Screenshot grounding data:

::::::::

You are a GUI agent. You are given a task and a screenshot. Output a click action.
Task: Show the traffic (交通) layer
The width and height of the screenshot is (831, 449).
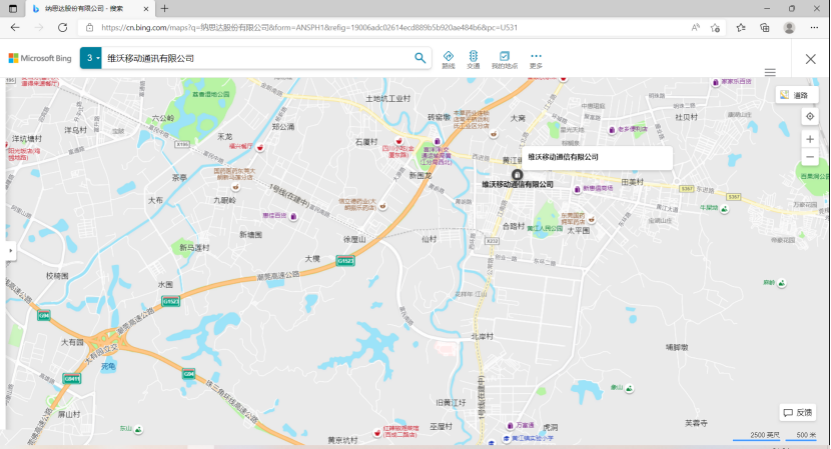point(473,59)
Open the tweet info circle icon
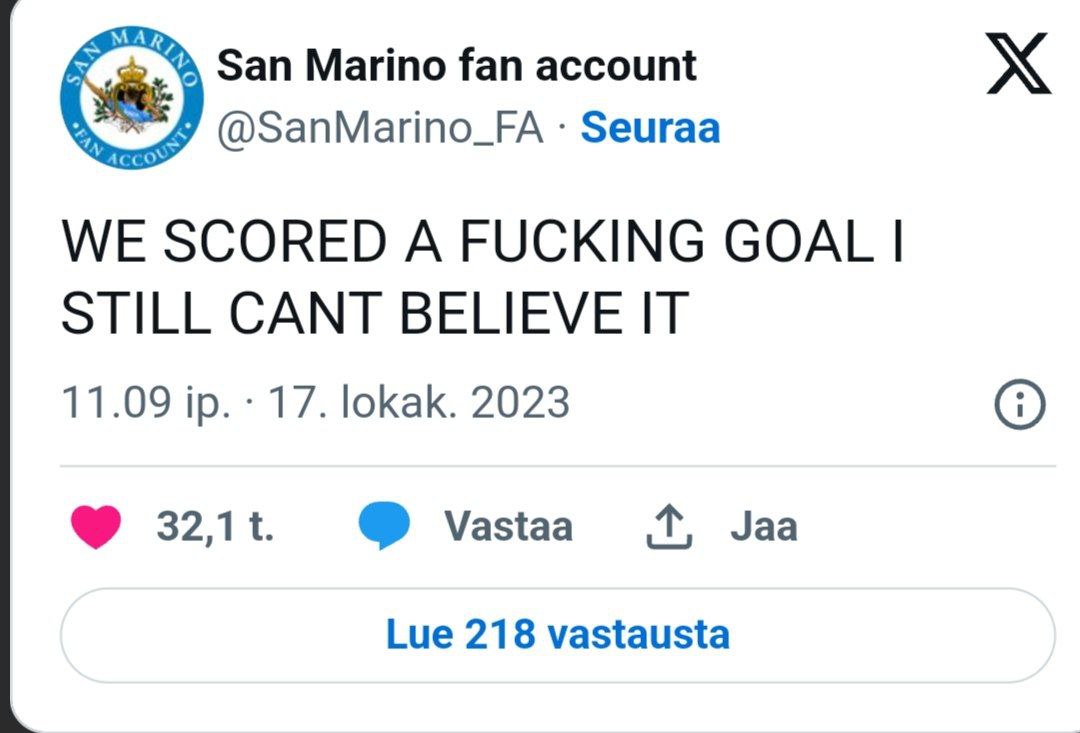Image resolution: width=1080 pixels, height=733 pixels. (1020, 404)
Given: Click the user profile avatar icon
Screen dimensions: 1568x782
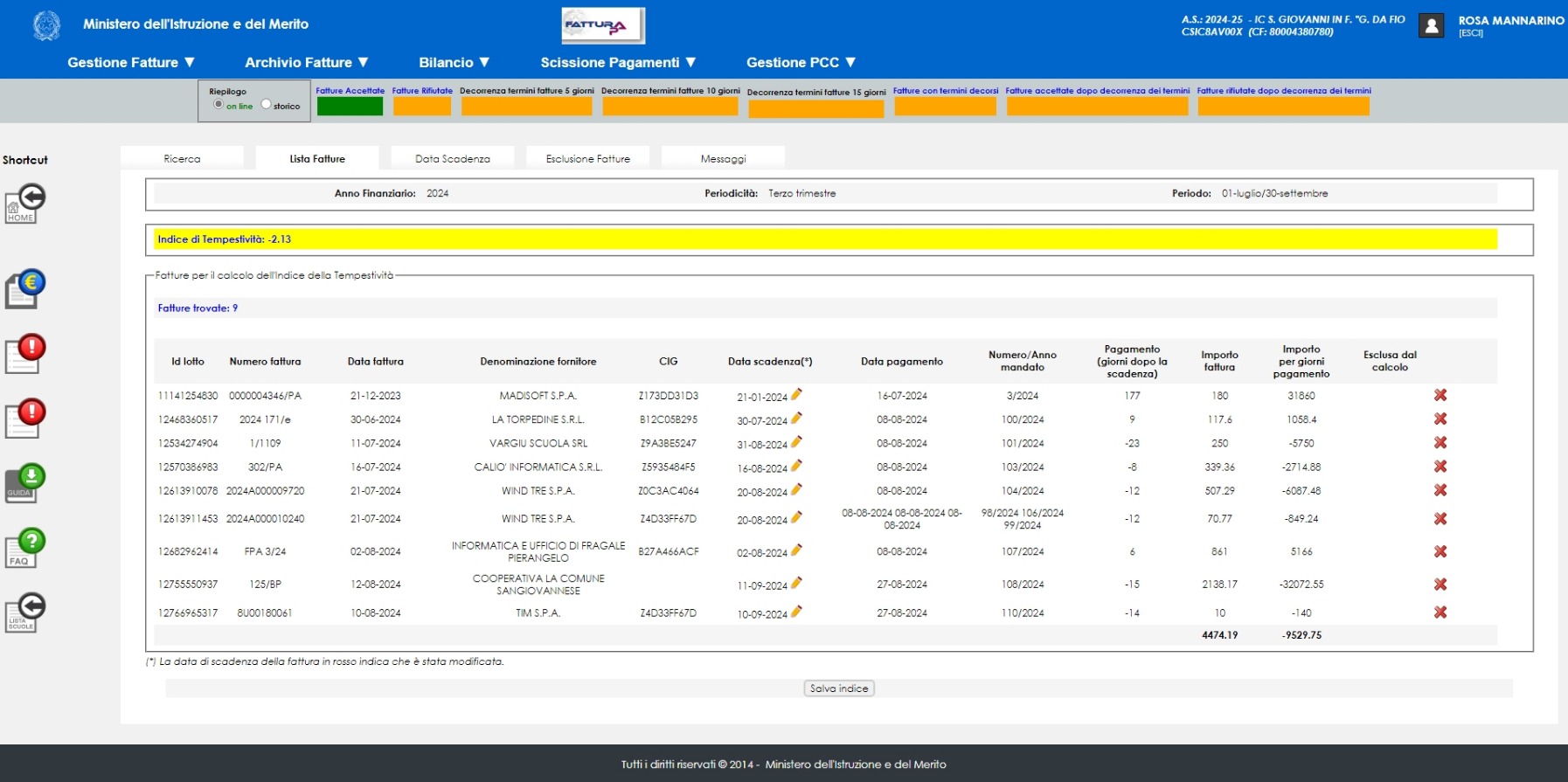Looking at the screenshot, I should (x=1431, y=26).
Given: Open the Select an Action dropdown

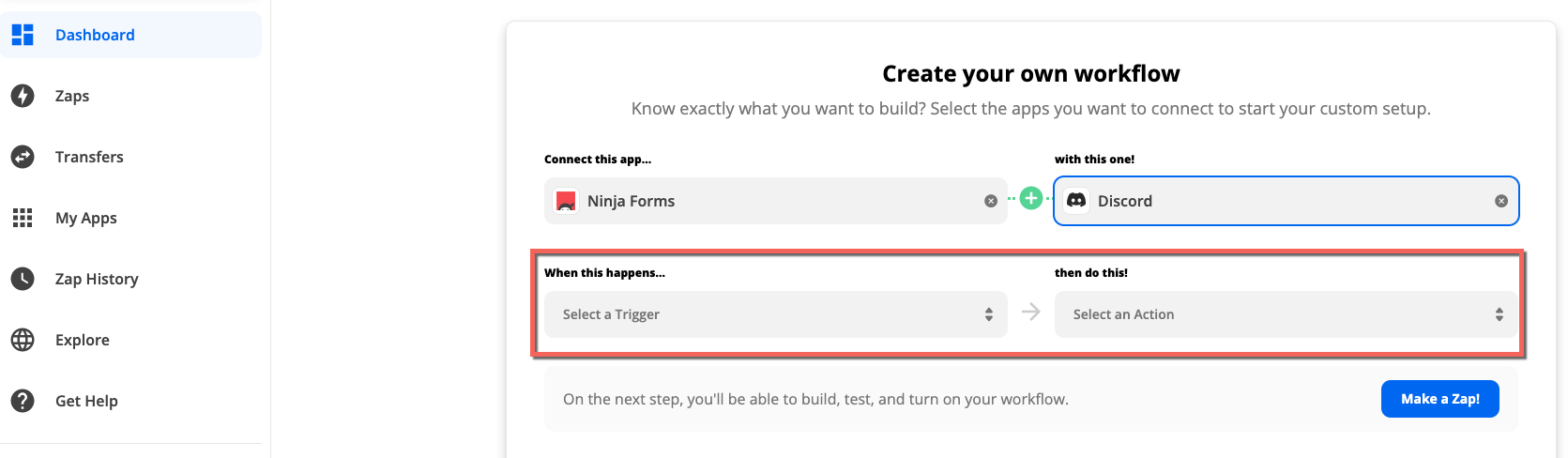Looking at the screenshot, I should pyautogui.click(x=1286, y=314).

::::::::

Your answer must be an exact copy of the data above, minus its pictures.

You are a GUI agent. You are given a task and a screenshot. Output a click action.
Task: Show the traffic (交通) layer
The width and height of the screenshot is (831, 449).
point(473,59)
Open the tweet info circle icon
Image resolution: width=1080 pixels, height=733 pixels. (1020, 404)
Given: Click the user profile avatar icon
Screen dimensions: 1568x782
Looking at the screenshot, I should (x=1431, y=26).
Given: Open the Select an Action dropdown

Looking at the screenshot, I should pyautogui.click(x=1286, y=314).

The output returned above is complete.